Short Circuit SDR - Now Fixed
My SDR stopped working sometime last night. I've unplugged it from the BeagleboneAI and done a little checking. The 5VE is s/c. The 5V is fine. I've also checked across the caps of the 1V, 1.8V and 3.3V. all seem high resistance so it's pretty certain not the BGA that's s/c. What does the 5vE feed? I've looked at the cct diagrams and cannot see what the 5vE feeds other than out to the BB pins (it's unplugged from the BB). There are a couple of caps either side of the T301 which all of course are essentially in parallel. They all read s/c, So, question is, what does the 5vE feed on the kiwi board other than out to the BB? Or is it one of those 4 caps that have gone s/c?
Any help gratefully received. And I'd got it all working so well with the BBAI and a temp of between 45 and 48C
I had assumed that 5VE (5VEXT) would be tied somewhere to 5V but apparently not. So my best guess is 5VE feeds power from the kiwi barrel connector to the BBG, then the BBG would provide the other power rails (including 5V) to the kiwi. When you did your tests was the kiwi still coupled to the Beagle? Did you apply power to the kiwi by itself and measure the power rails?
Also check with a non wired barrel plug inserted, I think it may short the socket when disconnected.
Thanks for quick response. If I plug power into the sdr without the BB it immediately pulls my bench power supply set to 5V and 2.3A down to about 1V. I've not chosen to increase the current up (the PSU is capable of 6A). The T301 double coil gets quite warm. If I increase the current up further then I'd be likely to burn out T301. The fact the coil gets warm, if it is a cap shorted, indicates it's one of the two caps on the far side of the coil from the i/p side. However neither of those little SMT caps are getting warm. I suppose the two coils could be shorted to each other internally.
@njc: Correct. 5VE (external) loops power from the Kiwi DC barrel jack, through T301 and those caps, to the BBG where it is checked/switched by the BBG's power controller IC. Then it loops back to the Kiwi board on 5V (and also 3.3).
@Gibsonmb: If you have a hard short then try and find the component responsible. Disconnect the Kiwi board from the Beagle and feed it current limited 5V. Use an IR camera (if you have one) to see who gets hot (T301 or which cap). Alternatively, coat the suspected components with isopropyl alcohol (IPA). The IPA will evaporate much faster on the one that is hot.
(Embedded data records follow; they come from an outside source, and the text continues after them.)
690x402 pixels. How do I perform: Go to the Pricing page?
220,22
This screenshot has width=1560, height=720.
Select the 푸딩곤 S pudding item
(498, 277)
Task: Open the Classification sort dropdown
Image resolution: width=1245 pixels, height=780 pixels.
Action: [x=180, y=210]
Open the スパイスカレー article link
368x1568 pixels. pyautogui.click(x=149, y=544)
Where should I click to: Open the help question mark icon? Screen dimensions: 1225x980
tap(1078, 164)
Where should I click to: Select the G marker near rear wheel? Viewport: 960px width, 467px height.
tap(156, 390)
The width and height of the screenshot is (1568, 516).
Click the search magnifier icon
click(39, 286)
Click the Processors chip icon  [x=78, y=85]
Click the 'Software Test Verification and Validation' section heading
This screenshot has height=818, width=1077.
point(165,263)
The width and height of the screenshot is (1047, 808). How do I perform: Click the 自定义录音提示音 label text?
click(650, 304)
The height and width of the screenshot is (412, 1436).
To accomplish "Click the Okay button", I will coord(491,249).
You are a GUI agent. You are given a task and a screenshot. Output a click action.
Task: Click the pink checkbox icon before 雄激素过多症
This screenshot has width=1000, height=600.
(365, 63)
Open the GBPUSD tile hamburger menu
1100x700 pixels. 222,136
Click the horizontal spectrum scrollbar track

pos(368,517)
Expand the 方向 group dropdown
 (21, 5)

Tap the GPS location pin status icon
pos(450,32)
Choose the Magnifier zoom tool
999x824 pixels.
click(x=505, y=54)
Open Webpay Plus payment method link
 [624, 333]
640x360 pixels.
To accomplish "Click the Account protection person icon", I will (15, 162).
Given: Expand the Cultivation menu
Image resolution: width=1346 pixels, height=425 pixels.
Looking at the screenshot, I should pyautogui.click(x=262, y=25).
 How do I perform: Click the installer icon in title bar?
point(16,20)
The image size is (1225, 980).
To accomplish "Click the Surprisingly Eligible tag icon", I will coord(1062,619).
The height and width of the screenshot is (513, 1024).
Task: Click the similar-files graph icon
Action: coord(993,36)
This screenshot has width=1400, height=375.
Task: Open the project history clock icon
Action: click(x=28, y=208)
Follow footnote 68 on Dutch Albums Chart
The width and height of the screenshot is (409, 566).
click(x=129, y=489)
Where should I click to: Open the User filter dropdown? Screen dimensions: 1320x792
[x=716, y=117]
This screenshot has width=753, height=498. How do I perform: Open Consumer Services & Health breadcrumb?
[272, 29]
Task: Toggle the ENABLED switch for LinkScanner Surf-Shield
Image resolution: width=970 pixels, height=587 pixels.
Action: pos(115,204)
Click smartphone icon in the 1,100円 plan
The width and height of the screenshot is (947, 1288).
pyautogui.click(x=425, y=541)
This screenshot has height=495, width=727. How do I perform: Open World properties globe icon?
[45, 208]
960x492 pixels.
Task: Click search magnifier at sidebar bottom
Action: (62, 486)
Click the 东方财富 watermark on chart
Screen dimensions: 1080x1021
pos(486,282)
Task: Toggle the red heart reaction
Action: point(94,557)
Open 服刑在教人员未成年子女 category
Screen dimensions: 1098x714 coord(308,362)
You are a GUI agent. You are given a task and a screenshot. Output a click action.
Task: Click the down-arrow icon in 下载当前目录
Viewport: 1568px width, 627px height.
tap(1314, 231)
T301 and the caps are not 100% essential. So they can be removed with a small soldering iron (and a steady hand and magnification). If T301 is removed just bridge the pads.
@Gibsonmb: Okay, you posted while I was typing. Yes, most likely one of the caps shorted. Just knock them off one-by-one with your soldering iron until you find the culprit.
T301 the common mode choke melted internally..... bridged for now while I try to locate a new one. thanks for help all as always. Just fyi @jks that business of being kicked out of ssh every few minutes or seconds is internal to the kiwisdr. It is happening to me on the local LAN as well.
Worth noting for others using the BBAI that the choke appears to be at risk. I am also using the CPC BBAI fan cape... draws 190mA off of the BBAI 5v rail.
what physical size are those two caps (C202/C203) I just removed? So I order the correct size off eBay.
One melted common mode choke
They're 0402s, which are stupidly small for hand assembly. If it were me I wouldn't bother. I'd bridge T301 and be done with it.
I agree, those caps are not needed. The choke probably be could be omitted (shorted across) too...
I have a somewhat similar case here, where the 3.3 has a hard short on the Kiwi board.
I already removed C301 to no effect. Feeding it with a current limited external power supply the EEPROM stays cool and the FPGA seems to absorb all the heat. Checking resistance across the capacitors on the backside of the FPGA shows shorts on most of them.
I guess I should be looking for someone with the tools and dexterity of njc to bring it alive again.
Since it seems like the problem is under the FPGA, I would try a reflow operation. No guarantees it would work but not much to lose either. If you have access to a heat gun capable of 500°F or so you could try it. Use kapton tape over the parts you don't want to move.
Thank you Nick for your advise.
I will try to find a well equipped notebook service centre first that can do reflow work before trying that myself. In Taipei I would know where to go, but in Jakarta that could be a bit more difficult.